CIRCL perspectives offer a window into the different worlds of various stakeholders in the cyberlearning community — what drives their work, what they need to be successful, and what they think the community should be doing. Share your perspective.
Stephen Gilbert is an Associate Director of the Virtual Reality Application Center at Iowa State University and a Professor in Industrial Engineering. His interests include in intelligent tutoring systems, usability, and the learning sciences.
(Read Stephen’s full perspective below, or watch video excerpts from the interview, which took place January 27, 2015, at Cyberlearning 2015.)
How did you get into cyberlearning?
When I was a graduate student, the Web arrived, and it distracted me heavily from my actual research. And I decided to shift and to be interested in cyberlearning. Since then, I’ve done everything from develop intelligent tutoring systems, to develop software that can improve people’s performance while they’re at work, and study it all so that we can get more kids to learn.
Tell us about your research and your work now?
I have two factors in my research. Some is on basic research about how people learn from technology. What can I do with games and with teams? How can I influence better learning? The other is for industry, which you might call training, but really, I think of it as enhancing performance for the Army, for John Deere tractor drivers, for Boeing pilots—we’re going to increase people’s performance by helping them reduce cognitive load.
As an attendee of the CL15 Meeting, what do you find exciting about cyberlearning?
Cyberlearning is particularly exciting for me right now because of the growth of sensors that we can put on your body. So I predict in five years we’ll be wearing a lot more gadgets on our body, collecting all sorts of data. And right now is the perfect time to do that, because we have new data analytics to analyze that enormous amount of data. In a recent study I did, we put a bracelet on people to measure electrodermal activity, to measure stress and arousal while people are learning. And these sorts of data give us some good insights.
The term embodied cognition has been around for awhile, and it’s being now adapted in this educational field into embodied learning, and we want to get our whole bodies involved. When you look at traditional educational software, it’s usually been on a desktop, but I’d like to learn with my whole body. I want to learn when I’m in a workshop; I want to learn when I’m out in the field doing something with other people on a team. And with the new technologies that we have, we can actually measure that.
In your observation of looking at cyberlearning technologies, which are the technologies that you feel like have the most potential to be successful?

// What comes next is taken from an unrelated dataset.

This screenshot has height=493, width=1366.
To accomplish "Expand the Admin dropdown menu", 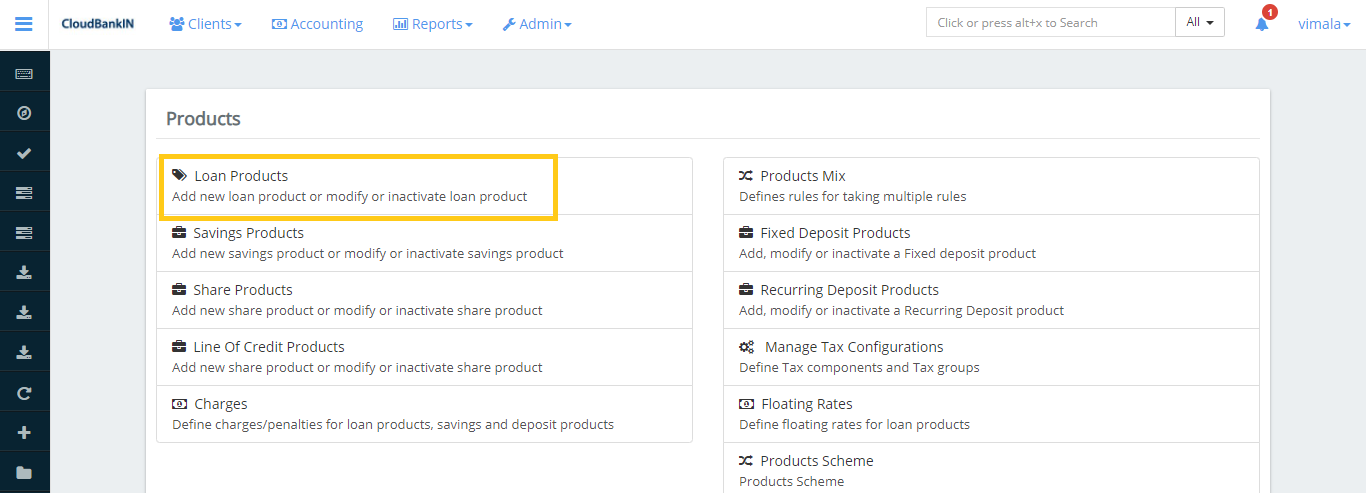I will tap(537, 24).
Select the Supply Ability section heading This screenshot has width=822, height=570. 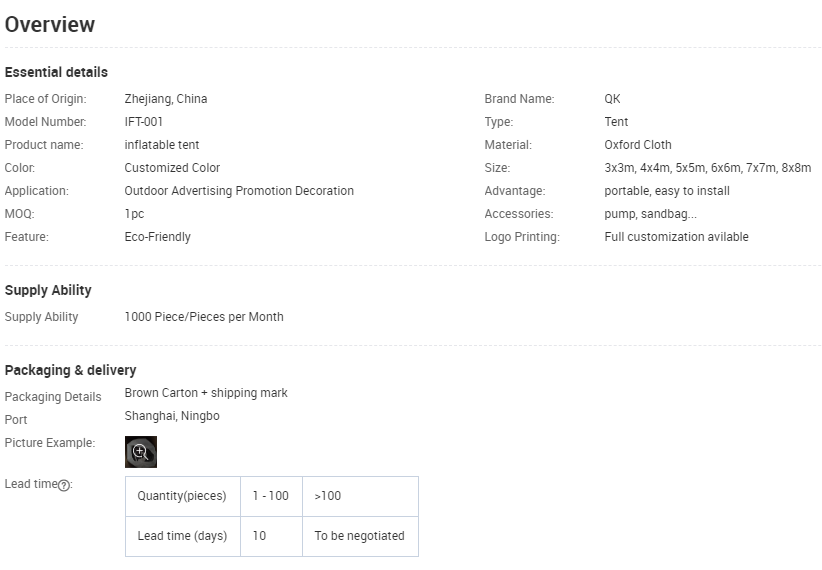click(48, 290)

Okay. So right now in 2015, I’m teaching freshman programming. And these students come in, and many of them don’t even know what a file is, because they have iPads that don’t use files, and they have email, and they have—and they don’t really understand what a file is. So the actual content that we’re teaching them will change—it will always be changing. But what underlies it all is the problem solving abilities and the relationships that we have with the technology that we live with.
Today, more than ever before, we’re living with the technology, and there’s a growing field of human system interaction. There are even studies of machine etiquette—you know, how should the machines be more human so that we can better interact with them? These are the ideas that are going to be taking us forward in the future, because we’re going to be constantly having to build those relationships.
What are your thoughts about ways that innovation can spread?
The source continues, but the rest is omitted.